Why less emphasis on private data?

sturlamolden · Jan 9, 2007

I let the user change the internal state of the engine, I have no
assurances that my product (the engine) is doing its job...

How would you proceed to protect this inner states? In C++ private
members they can be accessed through a cast to void pointer. In Java it
can be done through introspection. In C# it can be done through
introspection or casting to void pointer in an 'unsafe' block. There is
no way you can protect inner states of an object, it is just an
illusion you may have.

Python have properties as well. Properties has nothing to do with
hiding attributes.

Steven D'Aprano · Jan 9, 2007

Really?

Strong words.

If you don't understand you need merely ask, so let me elucidate:

If there is some small chance of something occurring at run time that can
cause code to fail - a "low probability" in all the accepted senses of the
word - and a programmer declaims - "There is such a low probability of
that occurring and its so difficult to cater for that I won't bother"
- then am I supposed to congratulate him on his wisdom and outstanding
common sense?

Hardly. - If anything can go wrong, it will. - to paraphrase Murphy's law.

To illustrate:
If there is one place in any piece of code that is critical and not protected,
even if its in a relatively rarely called routine, then because of the high
speed of operations, and the fact that time is essentially infinite,

Time is essentially infinite? Do you really expect your code will still be
in use fifty years from now, let alone a billion years?

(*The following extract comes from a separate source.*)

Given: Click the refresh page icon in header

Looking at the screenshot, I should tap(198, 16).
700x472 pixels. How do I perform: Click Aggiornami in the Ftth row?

I know flowcharts have fallen out of favour in IT, and rightly so -- they
don't model modern programming techniques very well, simply because modern
programming techniques would lead to a chart far too big to be practical.
But for the sake of the exercise, imagine a simplified flowchart of some
program, one with a mere five components, such that one could take any of
the following paths through the program:

START -> A -> B -> C -> D -> E
START -> A -> C -> B -> D -> E
START -> A -> C -> D -> B -> E
....
START -> E -> D -> C -> B -> A

There are 5! (five factorial) = 120 possible paths through the program.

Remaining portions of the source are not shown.